Texto apresentado -
Quero que a copa do mundo seja uma bosta
O futebol foi sequestrado pelas grandes corporações
O futebol foi sequestrado pelas grandes corporações. Dá nojo ver os jogadores em uniformes repletos de marcas. Mesmo assim, me pego diariamente mostrando os jogos da seleção para meu filho de 6 anos
Sempre que recebo mensagens de leitores indignados com algo que escrevi entro em crise. Deveria ter pensado mais um pouco antes de me colocar como o provocador que não gosto de ser. Começo a questionar não só o que escrevi, mas a própria utilidade da minha presença no mundo. A verdade é que sou, acima de tudo, carente e escrevo porque quero ser amado. Por isso meus dedos hesitam ao escrever um texto com o título herético acima. Quero que a Copa seja uma bosta?
Tento mudar o curso desta história. Escrevo sobre minha amiga Mia, uma adorável italiana que há 25 anos luta contra um inclemente câncer de gânglios linfáticos. Sofreu tanto que agora decidiu desistir. Parou de se medicar e se internou numa clínica para doentes terminais. Pegou sua senha para o além e está lá paradinha na cama, esperando que o anjo da morte a venha buscar. Enquanto ele não chega, falamos diariamente no Skype. Semana passada ela pediu para eu tocar no violão “O leãzinho”, do Caetano Veloso. Ontem ela percebeu que eu estava de mau humor. Quis saber por quê. Evitando me lamentar para quem está à beira da morte, mudei de assunto. Mas, querendo se divertir, ela implorou para saber. Quando contei que minha mulher me deu uma puta bronca porque eu perdi um cachecol de cashmere que ela me deu semana passada, a Mia riu tanto que quase arrancou a sonda que drena o líquido que sai do seu pescoço. Não sei se nossas conversas são terapêuticas para a Mia. Para mim são com certeza. Nunca imaginei que a morte pudesse ter um lado tão meigo e lindo.

Tarefa a fazer - Continue a crônica sobre a Copa do Mundo a partir da última frase. As linhas que vêm a seguir não são necessárias.

Trecho dos dados -
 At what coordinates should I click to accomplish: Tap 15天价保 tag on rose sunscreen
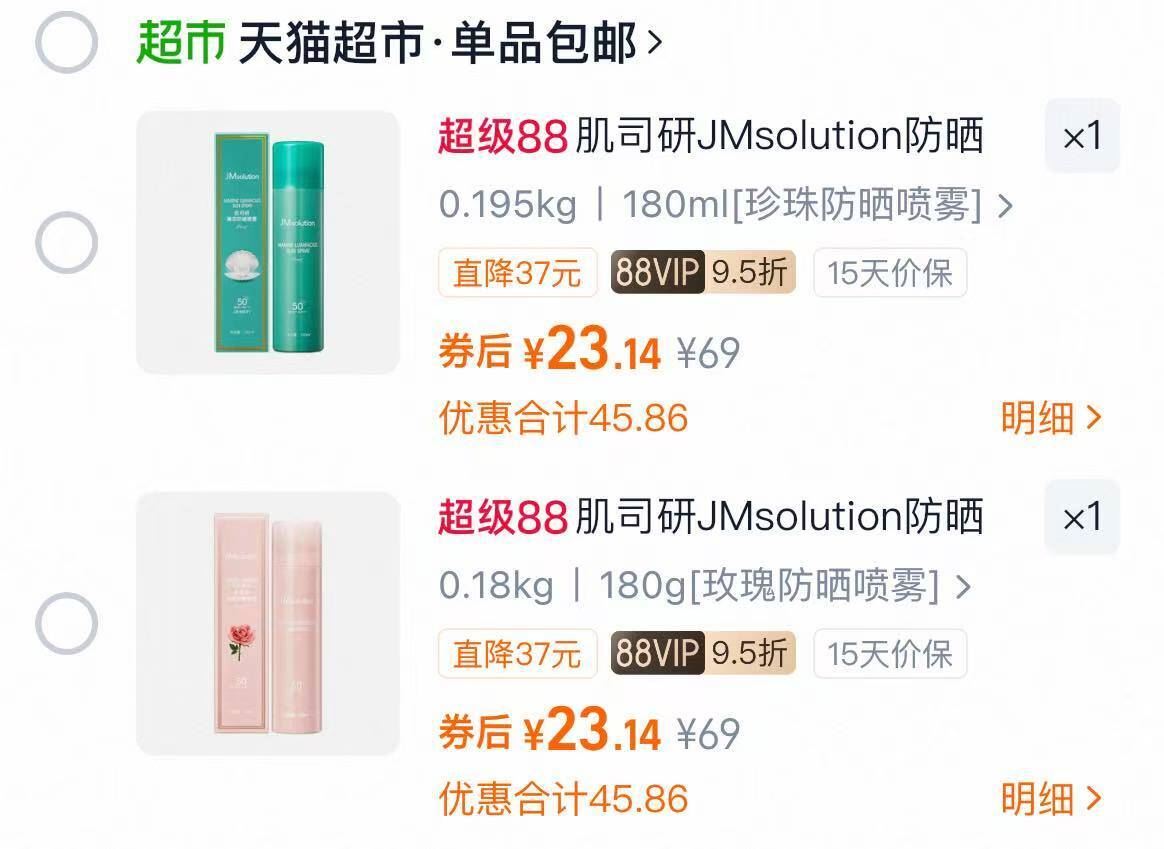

Resultado da tarefa -
Nossa civilização é burra e covarde em questões de morte. O princípio da nossa relação com a morte é a negação. Mas como, com certeza absoluta, vamos todos morrer, mais cedo ou mais tarde, nosso fim deveria ser matéria nas escolas desde o jardim de infância. As crianças deveriam ser levadas para visitar hospitais, asilos e necrotérios para aprender a encarar o inexorável. É muito mais importante do que matemática ou ortografia. Cioran, o brilhante filósofo e ensaísta romeno, acerta em cheio quando sugere que nosso grande desastre não está na perspectiva da morte, mas, sim, no fato de termos nascido. Cioran define o nascimento e a própria vida como “um evento ridículo”.
ESPÍRITO DE PORCO
Mas já disse o que queria dizer sobre a Mia e sobre a morte. E o título da coluna já está lá em cima. Quem não gostar que escreva seus desaforos. Que queime meus textos e filmes numa Noite dos Cristais.
O futebol foi sequestrado pelas grandes corporações. Sinto raiva ao ver os jogadores e a equipe técnica das seleções usando uniformes repletos de marcas. Isso é só o sintoma de um mal bem maior. Ricos e pobres, somos todos escravos do dinheiro. O conúbio do big business com a política corrupta é simplesmente um ultraje. No Brasil e no mundo. Por isso às vezes me pego querendo muito que os jogos sejam, sim, perturbados por demonstrações e boicotado pelo público. Nesse meu devaneio de espírito de porco, chego até a desejar que o Brasil seja eliminado pela Argentina numa oitava de final e que esta última seja campeã. Que me queimem vivo em um auto de fé.
Mas esta raiva da Copa é um sentimento complexo, contraditório e efêmero. Me pego diariamente mostrando os grandes jogos da seleção no YouTube ao meu filho de 6 anos. Com narração ufanista do Galvão Bueno e tudo mais. A coisa me emociona profundamente. Na hora do vamos ver, concluo que não é verdade que eu queira que a Copa seja uma bosta. Uno meu grito sedento de glória ao clamor apaixonado da nação. Futebol no campo é mais, muito mais importante do que política. Vai, Neymar! Vai, Neymar! Marca seis de uma vez e deixa mais um caneco em casa! Futebol quando é bom é infinitamente mais importante do que a vida e a morte.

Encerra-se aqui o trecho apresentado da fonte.